It was my time to REMEMBER that of all the things that I haven't had control over for the past 18 months...that's done. My health is my own. And I decide how this story unfolds.
You might be saying to yourself, 'Candice, chill, women lose weight all the time after having babies, you're not the only one to go through IVF, and you're certainly not the only who has had a baby.'
No, I'm not.
But that's why my story is worth being told...because I know the struggle of just munching on some tortilla chips because you're too tired to make a real meal, because you've had two hours of sleep in the past 24. I know the struggle of having my favorite pizza place on speed dial. And I DEFINITELY know the struggle of comforting myself with food in the midst of learning the responsibility of being a mom.
I also understand the struggle of comparison.
My weight has been slow to come off. While I saw other friends' who looked just as they did pre-baby about 8 weeks later.
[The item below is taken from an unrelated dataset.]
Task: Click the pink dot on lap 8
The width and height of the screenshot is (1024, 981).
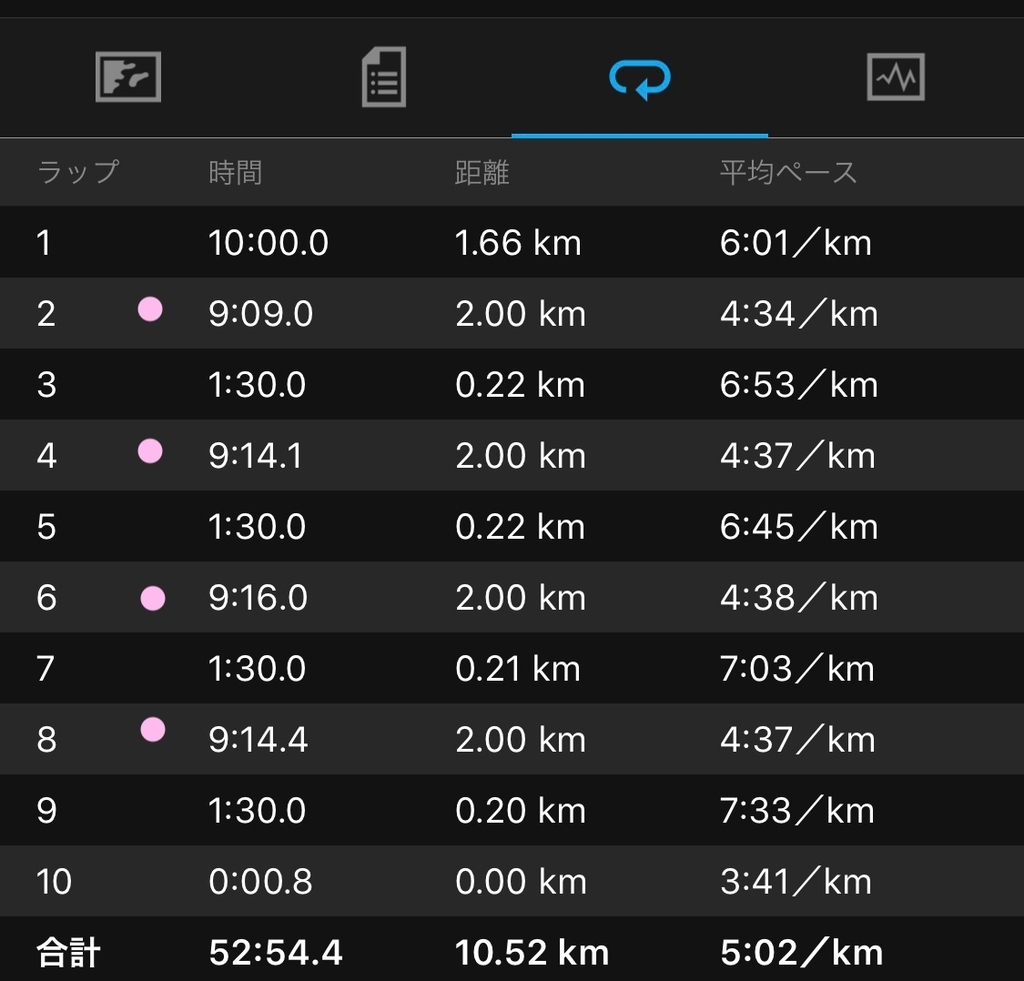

That thief of comparison would capture my thoughts and convince me that I could never be fit again, and even if I was, I CERTAINLY wouldn't look how I did before.
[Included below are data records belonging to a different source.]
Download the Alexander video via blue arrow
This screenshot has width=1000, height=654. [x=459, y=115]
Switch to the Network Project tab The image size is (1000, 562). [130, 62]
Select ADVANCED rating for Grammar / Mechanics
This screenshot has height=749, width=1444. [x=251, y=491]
Lies. And worse than that, they were lies that I believed.
You see, this wasn't JUST about weight loss anymore, this was about false beliefs.
So I dove head first into finding ways to correct those lies.
And you know what, bit by bit, it's helping.
And wouldn't you know it, the MORE I believed in TRUTHS, the easier this weight loss thing became.
Gosh, I can't emphasize ENOUGH that what we THINK affects us so much physically.
This post is getting long, and I'm getting all rambly and emotional.
Please know that I want this for you.
The physical stuff, yes.
But the mental stuff....it's so essential!
KNOW that you are WORTH fighting for.
Maybe your story isn't post partum.
But I can tell you that you're thinking of it right now, and it's time to take it back.
Please comment below, or send me an email, and let's chat my friend! 
SHARE:

No comments:

Post a Comment

© Candi, Spice, And All Things Nice. All rights reserved.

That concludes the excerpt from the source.